April 9, 2020 -- As researchers urgently work to develop vaccines for COVID-19, many strategies have been considered. Now, a parainfluenza virus 5 (PIV5)-based vaccine expressing MERS-CoV spike protein may provide an avenue for a COVID-19 vaccine based on the similarity of the two viruses, according to a study published in mBio on April 7.
Middle East respiratory syndrome (MERS) emerged in 2012, with the causative agent identified as novel MERS-CoV. With a high mortality rate, researchers were eager to develop efficient vaccines against the virus. MERS relies on the spike protein to gain viral entry, similar to SARS-CoV-2. While no vaccines are approved against MERS-CoV yet, there are several candidates using a variety of strategies.

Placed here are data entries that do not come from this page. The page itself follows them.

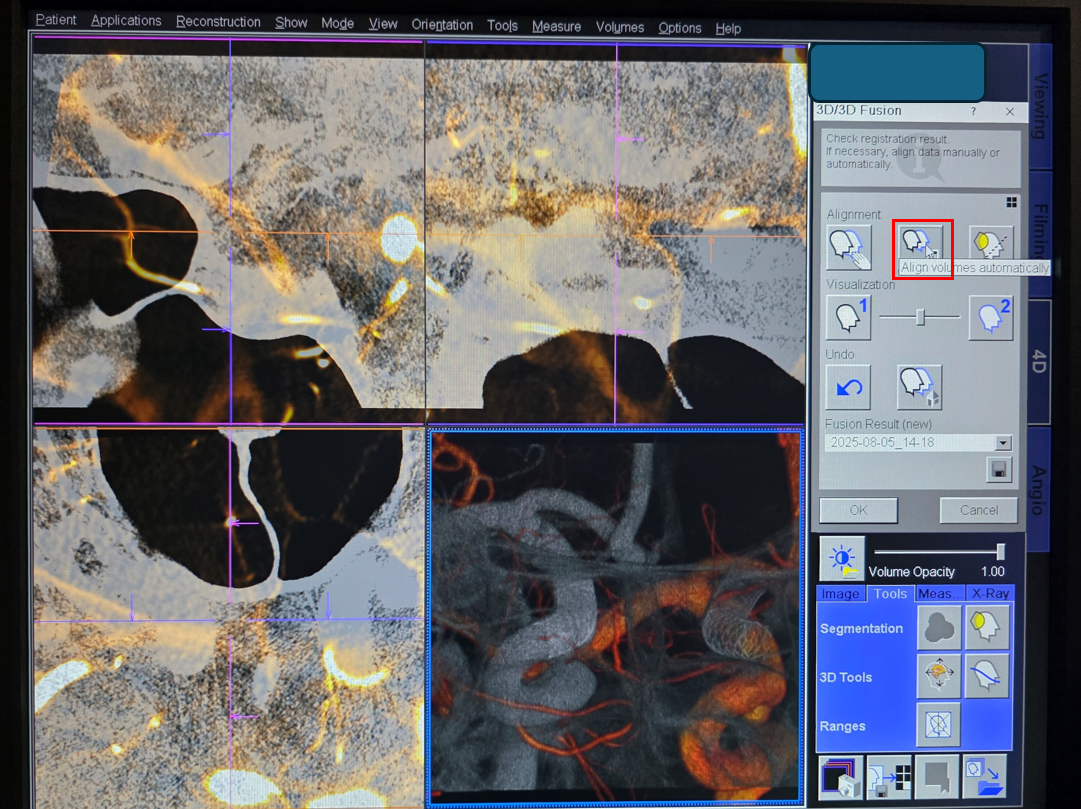Viewport: 1081px width, 809px height.
Task: Open the Fusion Result date dropdown
Action: point(1003,443)
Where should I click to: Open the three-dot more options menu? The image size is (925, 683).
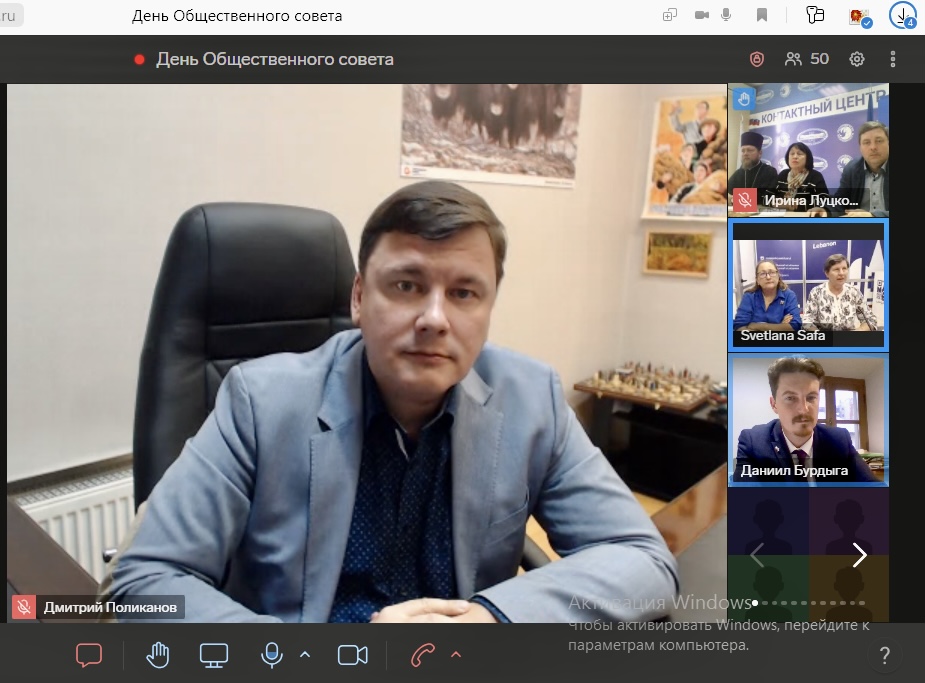point(893,59)
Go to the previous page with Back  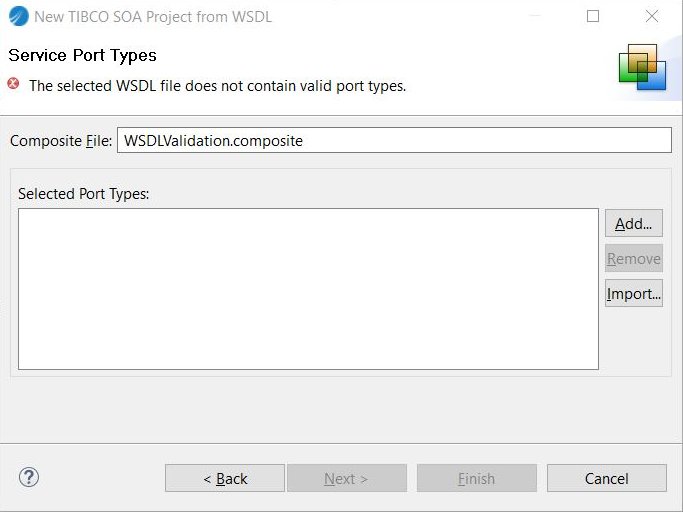[225, 479]
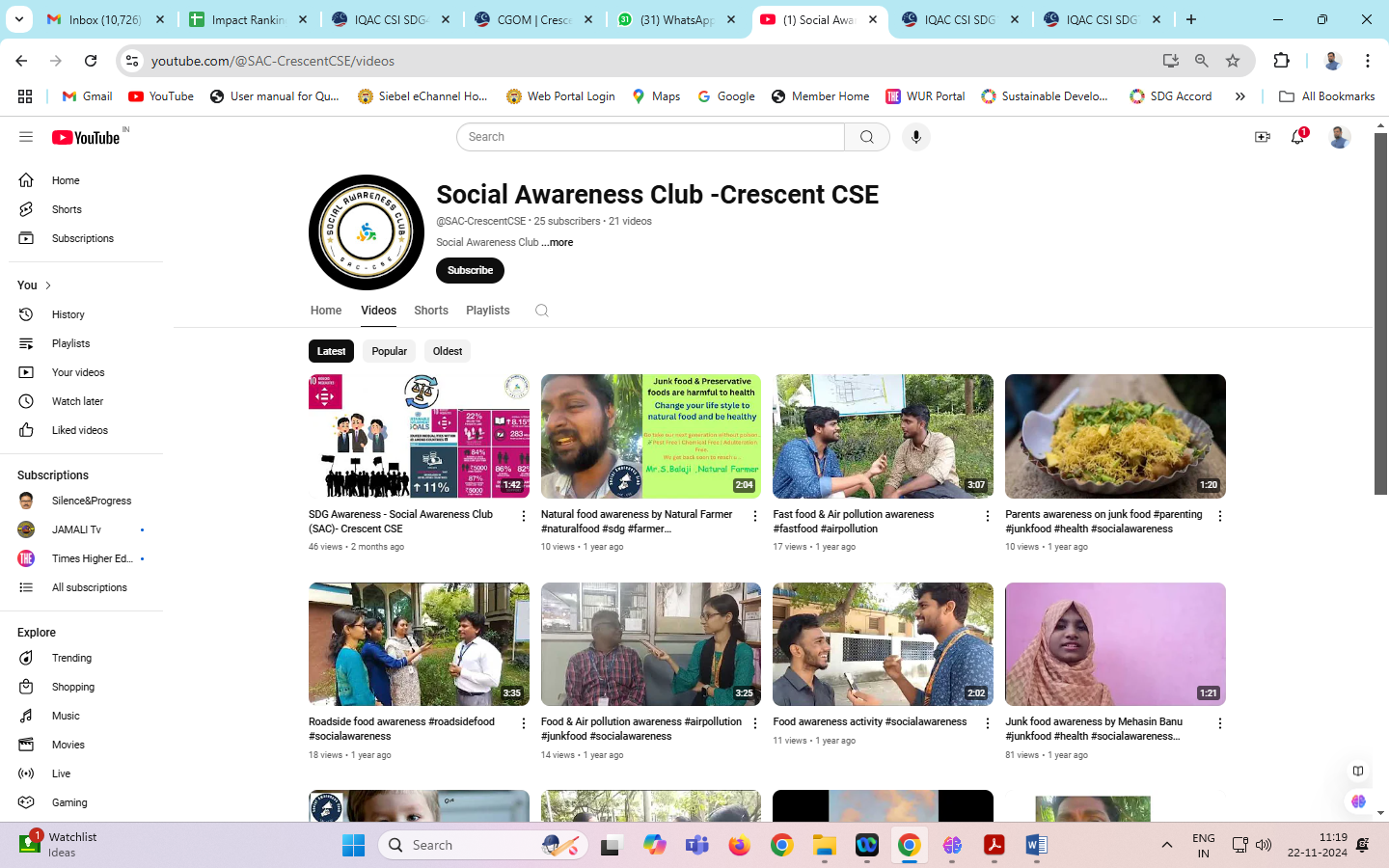
Task: Subscribe to Social Awareness Club channel
Action: (470, 270)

Researchers from the University of Iowa and the University of Georgia have developed an otherwise innocuous PIV5 vaccine candidate with one key feature -- it possesses the MERS spike protein. This means it could also be a vaccine candidate for SARS-CoV-2.
"Our new study indicates that PIV5 may be a useful vaccine platform for emerging coronavirus diseases, including SARS-CoV-2, the virus causing the ongoing COVID-19 pandemic," said Dr. Paul McCray, professor of pediatrics at the University of Iowa Carver College of Medicine. "Using the same strategy, vaccine candidates based on PIV5 expressing the spike protein of SARS-CoV-2 have been generated. We are planning more studies in animals to test the ability of PIV5-based vaccines in preventing disease caused by SARS-CoV-2."
The PIV5-MERS-S vaccine has been shown to be effective in low doses in mouse models. Four weeks after the mice received the vaccine, they were exposed to a strain of the MERS virus. All the mice immunized with the modified PIV5 virus survived MERS virus infection.
Protection is achieved with the production of neutralizing antibody leading to an influx of T cells into the lungs following vaccination. The ability of PIV5-MERS-S to generate cellular and humoral immune responses in mice may be in part attributed to the ability of PIV5 to express the MERS S protein in its native conformation.
PIV5 as a viral vector is attractive because it is not known to cause enhanced disease and does not cause adverse health effects. The fact that the PIV5 vaccine is sufficient at such low doses is also beneficial when mass-producing vaccines for immunization.
While this vaccine was very effective in animal models, further testing is needed for both clinical trials of the MERS vaccine and to study the use of PIV5 to express the S protein from SARS-CoV-2.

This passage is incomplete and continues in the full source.